MemSkill: Erlernen und Entwickeln von Gedächtnisfähigkeiten für sich selbst weiterentwickelnde Agenten
MemSkill: Learning and Evolving Memory Skills for Self-Evolving Agents
February 2, 2026
papers.authors: Haozhen Zhang, Quanyu Long, Jianzhu Bao, Tao Feng, Weizhi Zhang, Haodong Yue, Wenya Wang
cs.AI
papers.abstract
Die meisten Speichersysteme für große Sprachmodelle (LLM-Agenten) stützen sich auf eine kleine Anzahl statischer, manuell entworfener Operationen zur Speicherextraktion. Diese festgelegten Verfahren kodieren menschliche Vorannahmen darüber, was gespeichert werden soll und wie der Speicher aktualisiert werden muss, was sie unflexibel bei unterschiedlichen Interaktionsmustern und ineffizient bei langen Verläufen macht. Daher stellen wir MemSkill vor, das diese Operationen als erlernbare und weiterentwickelbare Speicherfähigkeiten neu konzipiert – strukturierte und wiederverwendbare Routinen zum Extrahieren, Konsolidieren und Bereinigen von Informationen aus Interaktionsverläufen. Inspiriert durch das Gestaltungskonzept von Agentenfähigkeiten setzt MemSkill einen Controller ein, der lernt, eine kleine Gruppe relevanter Fähigkeiten auszuwählen, gepaart mit einem LLM-basierten Executor, der fähigkeitsgesteuerte Erinnerungen erzeugt. Über das Erlernen der Fähigkeitsauswahl hinaus führt MemSkill einen Designer ein, der regelmäßig schwierige Fälle überprüft, in denen ausgewählte Fähigkeiten zu fehlerhaften oder unvollständigen Erinnerungen führen, und den Fähigkeitensatz durch das Vorschlagen von Verfeinerungen und neuen Fähigkeiten weiterentwickelt. Zusammen bildet MemSkill ein geschlossenes Verfahren, das sowohl die Richtlinie zur Fähigkeitsauswahl als auch den Fähigkeitensatz selbst verbessert. Experimente mit LoCoMo, LongMemEval, HotpotQA und ALFWorld zeigen, dass MemSkill die Aufgabenerfüllung im Vergleich zu starken Baseline-Modellen verbessert und sich gut über verschiedene Einstellungen hinweg verallgemeinern lässt. Weitere Analysen beleuchten, wie sich Fähigkeiten entwickeln, und liefern Erkenntnisse für ein adaptiveres, sich selbst weiterentwickelndes Speichermanagement für LLM-Agenten.
English
Most Large Language Model (LLM) agent memory systems rely on a small set of static, hand-designed operations for extracting memory. These fixed procedures hard-code human priors about what to store and how to revise memory, making them rigid under diverse interaction patterns and inefficient on long histories. To this end, we present MemSkill, which reframes these operations as learnable and evolvable memory skills, structured and reusable routines for extracting, consolidating, and pruning information from interaction traces. Inspired by the design philosophy of agent skills, MemSkill employs a controller that learns to select a small set of relevant skills, paired with an LLM-based executor that produces skill-guided memories.
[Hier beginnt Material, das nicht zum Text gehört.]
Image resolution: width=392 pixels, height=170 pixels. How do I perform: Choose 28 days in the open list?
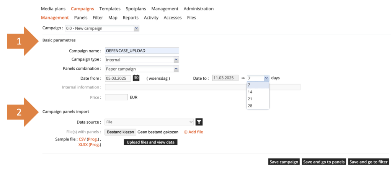(x=250, y=106)
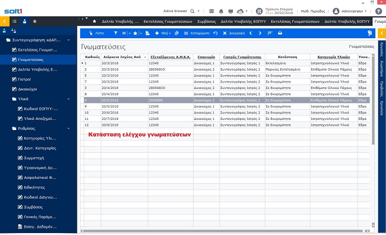Click the Διαγραφή delete button

pos(234,33)
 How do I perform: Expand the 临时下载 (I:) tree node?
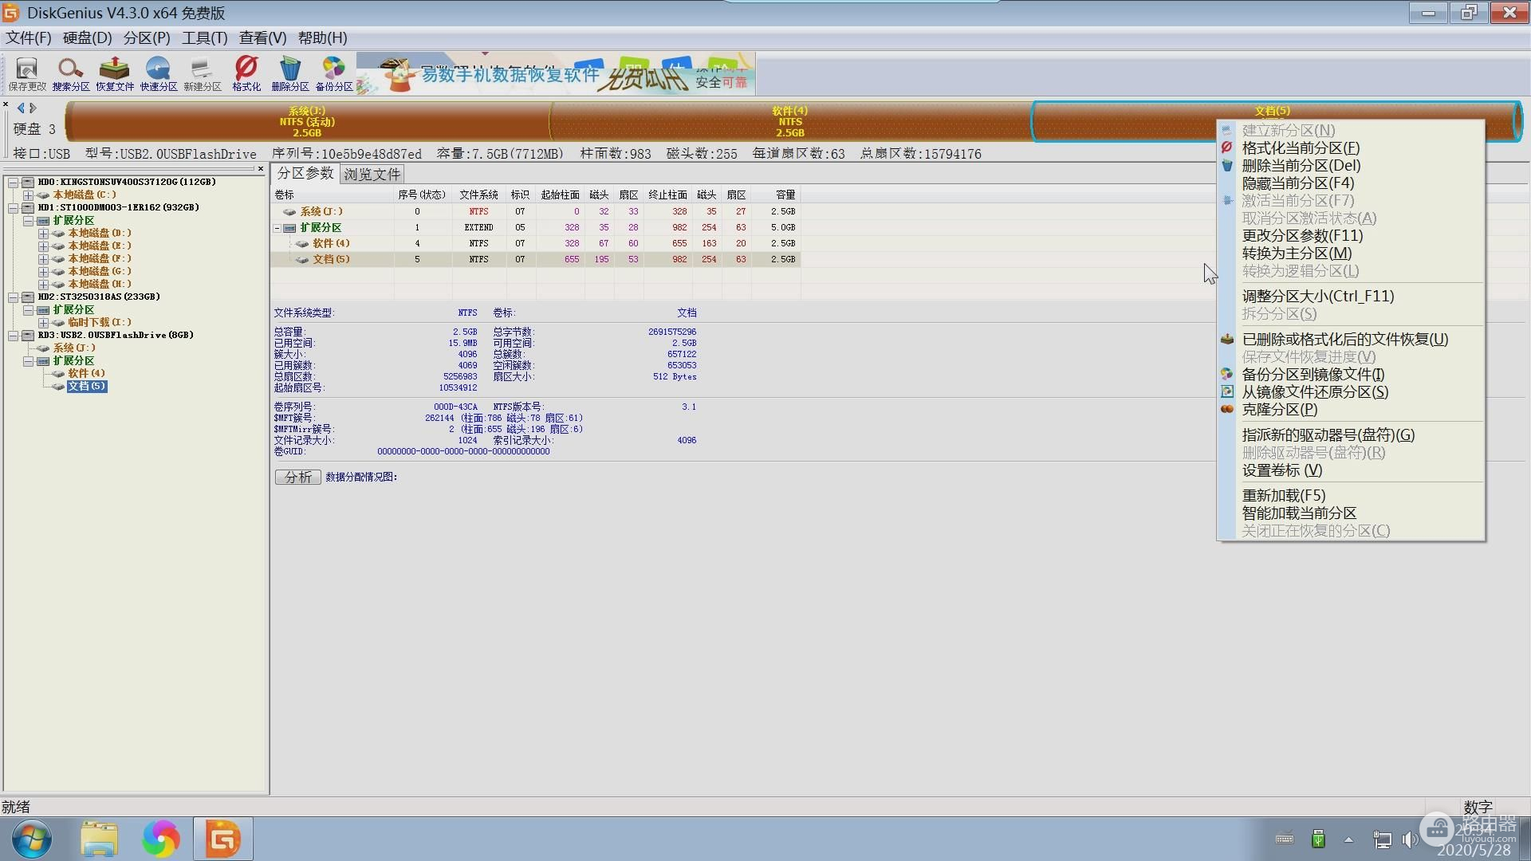point(43,323)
Beyond learning skill selection, MemSkill introduces a designer that periodically reviews hard cases where selected skills yield incorrect or incomplete memories, and evolves the skill set by proposing refinements and new skills. Together, MemSkill forms a closed-loop procedure that improves both the skill-selection policy and the skill set itself. Experiments on LoCoMo, LongMemEval, HotpotQA, and ALFWorld demonstrate that MemSkill improves task performance over strong baselines and generalizes well across settings. Further analyses shed light on how skills evolve, offering insights toward more adaptive, self-evolving memory management for LLM agents.